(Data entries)
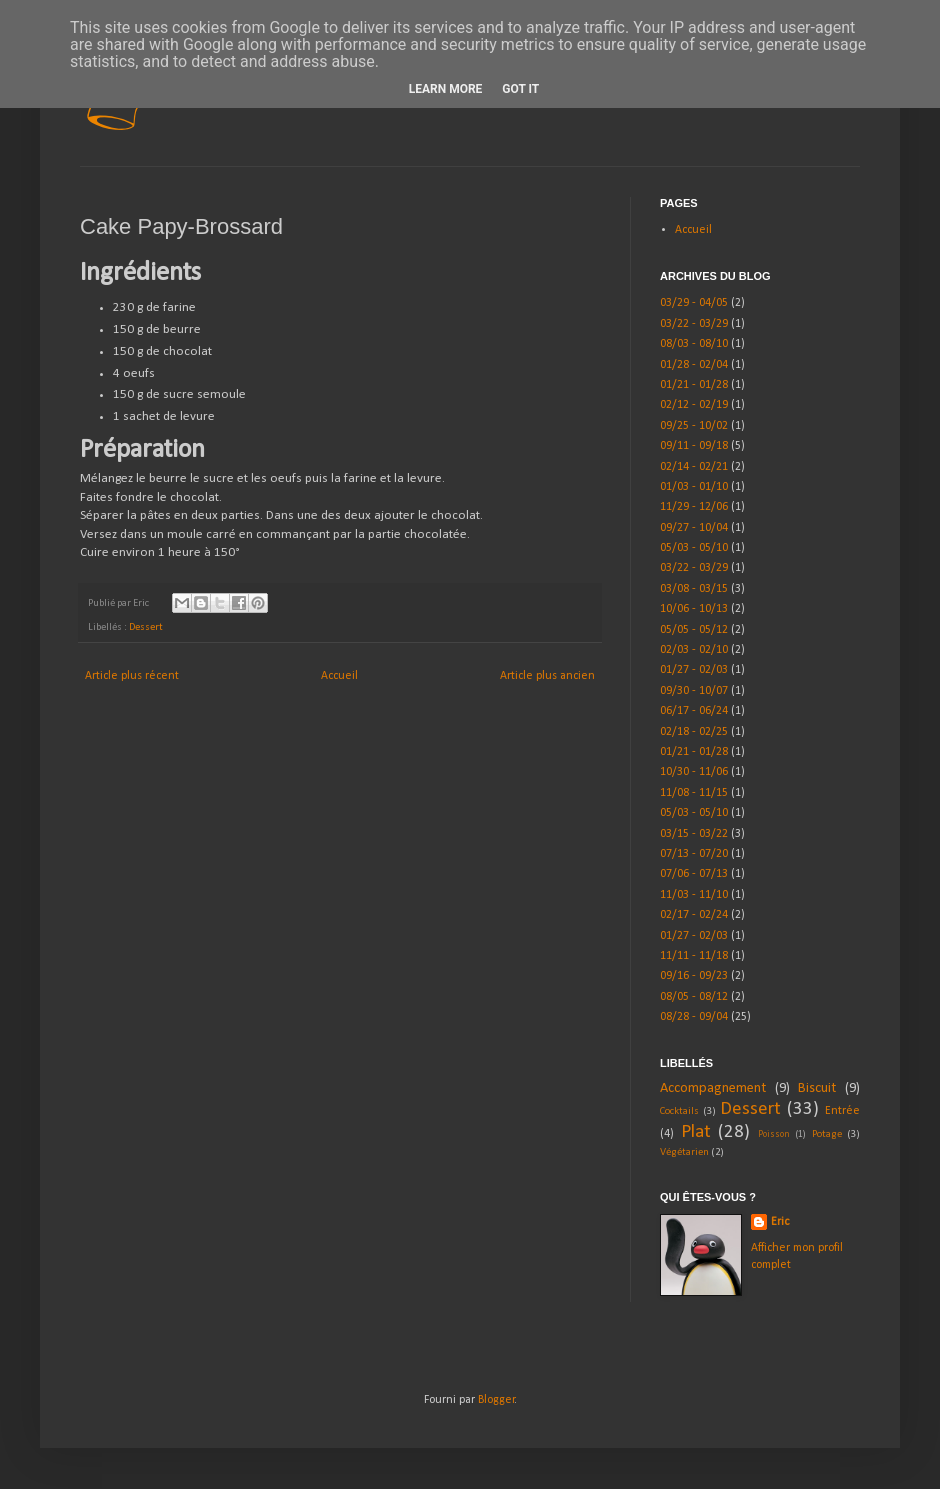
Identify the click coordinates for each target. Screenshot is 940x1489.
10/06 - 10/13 (694, 609)
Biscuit (817, 1088)
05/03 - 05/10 (694, 548)
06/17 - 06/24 (694, 711)
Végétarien (684, 1152)
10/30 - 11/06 (694, 772)
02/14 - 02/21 (694, 467)
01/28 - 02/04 (694, 365)
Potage (827, 1134)
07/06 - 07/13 (694, 874)
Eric (780, 1222)
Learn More (446, 89)
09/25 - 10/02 (694, 426)
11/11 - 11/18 (694, 956)
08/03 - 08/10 (694, 344)
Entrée (842, 1111)
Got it (520, 89)
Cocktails (679, 1111)
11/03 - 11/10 (694, 895)
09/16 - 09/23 (694, 976)
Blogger (496, 1400)
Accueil (339, 676)
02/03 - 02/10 (694, 650)
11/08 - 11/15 (694, 793)
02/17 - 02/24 (694, 915)
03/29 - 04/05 (694, 303)
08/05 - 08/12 (694, 997)
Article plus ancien (547, 676)
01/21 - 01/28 (694, 385)
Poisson (774, 1134)
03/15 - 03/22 (694, 834)
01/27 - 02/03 (694, 670)
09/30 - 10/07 (694, 691)
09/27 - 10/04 (694, 528)
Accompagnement (713, 1088)
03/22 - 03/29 (694, 324)
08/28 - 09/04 (694, 1017)
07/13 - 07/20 (694, 854)
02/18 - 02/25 (694, 732)
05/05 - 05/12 (694, 630)
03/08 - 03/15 (694, 589)
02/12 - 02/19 (694, 405)
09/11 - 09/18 (694, 446)
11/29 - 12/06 (694, 507)
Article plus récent (132, 676)
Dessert (146, 627)
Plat (696, 1132)
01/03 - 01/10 (694, 487)
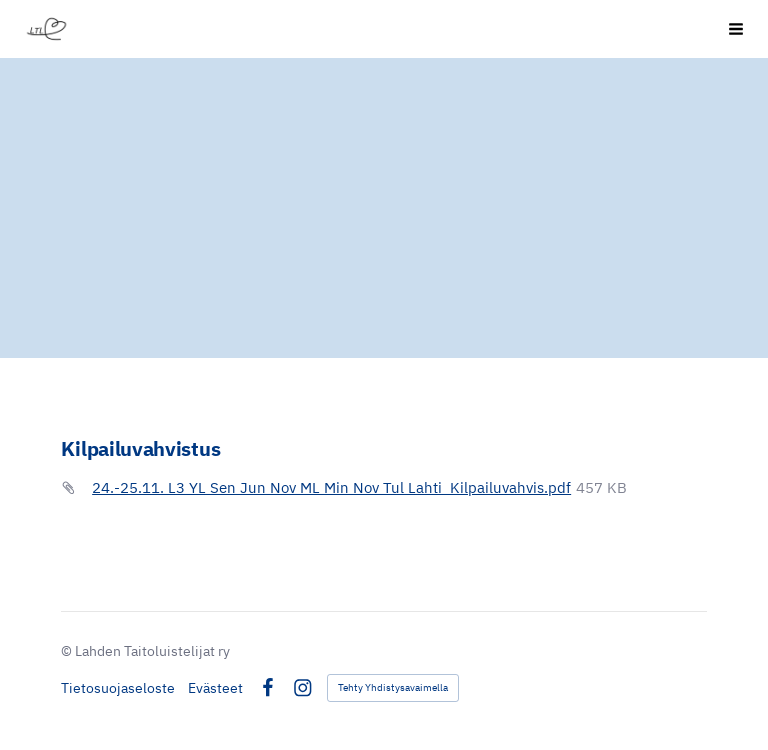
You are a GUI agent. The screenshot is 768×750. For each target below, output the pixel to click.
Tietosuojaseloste (118, 688)
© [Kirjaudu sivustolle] (68, 651)
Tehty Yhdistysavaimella (393, 687)
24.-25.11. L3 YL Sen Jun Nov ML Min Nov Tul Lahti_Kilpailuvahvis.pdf (331, 487)
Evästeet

- [Given exercise]: Count the lines in the items above that contain the string "Article", treating case as significant, and give only the number.

- [Correct response]: 2